Record extracts Block Start
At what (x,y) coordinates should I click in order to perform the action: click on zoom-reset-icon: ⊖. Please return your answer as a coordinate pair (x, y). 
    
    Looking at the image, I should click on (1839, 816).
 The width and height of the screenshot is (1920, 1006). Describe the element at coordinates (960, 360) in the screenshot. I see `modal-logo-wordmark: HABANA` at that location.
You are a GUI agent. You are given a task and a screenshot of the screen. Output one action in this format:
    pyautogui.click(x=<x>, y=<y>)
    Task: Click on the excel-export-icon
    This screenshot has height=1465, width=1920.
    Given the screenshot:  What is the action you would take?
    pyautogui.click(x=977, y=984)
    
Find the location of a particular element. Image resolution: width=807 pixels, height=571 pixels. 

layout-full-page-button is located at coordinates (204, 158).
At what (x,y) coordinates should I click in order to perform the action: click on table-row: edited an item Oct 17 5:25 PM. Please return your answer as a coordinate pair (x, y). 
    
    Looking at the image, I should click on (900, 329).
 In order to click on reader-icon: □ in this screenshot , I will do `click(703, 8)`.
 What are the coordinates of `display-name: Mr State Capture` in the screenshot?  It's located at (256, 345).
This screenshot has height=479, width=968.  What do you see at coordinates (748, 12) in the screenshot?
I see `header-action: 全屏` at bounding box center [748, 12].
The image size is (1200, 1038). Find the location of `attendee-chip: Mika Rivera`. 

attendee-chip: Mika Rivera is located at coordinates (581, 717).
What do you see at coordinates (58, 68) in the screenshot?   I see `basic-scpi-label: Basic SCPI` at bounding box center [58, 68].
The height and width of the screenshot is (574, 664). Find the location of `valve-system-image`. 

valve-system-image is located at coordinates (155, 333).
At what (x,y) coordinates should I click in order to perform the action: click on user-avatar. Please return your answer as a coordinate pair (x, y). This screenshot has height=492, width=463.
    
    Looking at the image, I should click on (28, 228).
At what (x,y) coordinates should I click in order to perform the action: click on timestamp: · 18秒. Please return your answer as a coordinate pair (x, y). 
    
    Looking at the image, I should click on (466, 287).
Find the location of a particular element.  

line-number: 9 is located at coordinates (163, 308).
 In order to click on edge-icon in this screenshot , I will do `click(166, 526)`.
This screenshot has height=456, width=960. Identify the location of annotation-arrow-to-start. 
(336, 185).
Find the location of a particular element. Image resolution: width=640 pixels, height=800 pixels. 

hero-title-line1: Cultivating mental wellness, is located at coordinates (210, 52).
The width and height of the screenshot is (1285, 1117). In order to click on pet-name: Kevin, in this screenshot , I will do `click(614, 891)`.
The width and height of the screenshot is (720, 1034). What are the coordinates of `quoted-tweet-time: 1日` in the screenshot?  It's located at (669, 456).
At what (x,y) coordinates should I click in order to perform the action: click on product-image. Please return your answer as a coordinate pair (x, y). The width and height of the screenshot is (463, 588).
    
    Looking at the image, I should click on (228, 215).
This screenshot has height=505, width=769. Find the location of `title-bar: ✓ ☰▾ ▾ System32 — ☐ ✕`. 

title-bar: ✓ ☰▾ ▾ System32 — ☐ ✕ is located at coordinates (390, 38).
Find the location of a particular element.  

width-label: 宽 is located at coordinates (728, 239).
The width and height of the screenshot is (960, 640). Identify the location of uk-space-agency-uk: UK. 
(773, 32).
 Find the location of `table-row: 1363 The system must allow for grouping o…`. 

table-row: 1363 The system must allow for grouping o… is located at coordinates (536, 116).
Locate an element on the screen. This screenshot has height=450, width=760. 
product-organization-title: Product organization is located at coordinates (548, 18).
Record extracts Block End
Please reproduce the items above word for word, starting with the line that contains "has height=492, width=463." and going on through the line that contains "(336, 185).", both included.

Your solution
At what (x,y) coordinates should I click in order to perform the action: click on user-avatar. Please return your answer as a coordinate pair (x, y). This screenshot has height=492, width=463.
    
    Looking at the image, I should click on (28, 228).
At what (x,y) coordinates should I click in order to perform the action: click on timestamp: · 18秒. Please return your answer as a coordinate pair (x, y). 
    
    Looking at the image, I should click on (466, 287).
Find the location of a particular element.  

line-number: 9 is located at coordinates (163, 308).
 In order to click on edge-icon in this screenshot , I will do `click(166, 526)`.
This screenshot has height=456, width=960. Identify the location of annotation-arrow-to-start. 
(336, 185).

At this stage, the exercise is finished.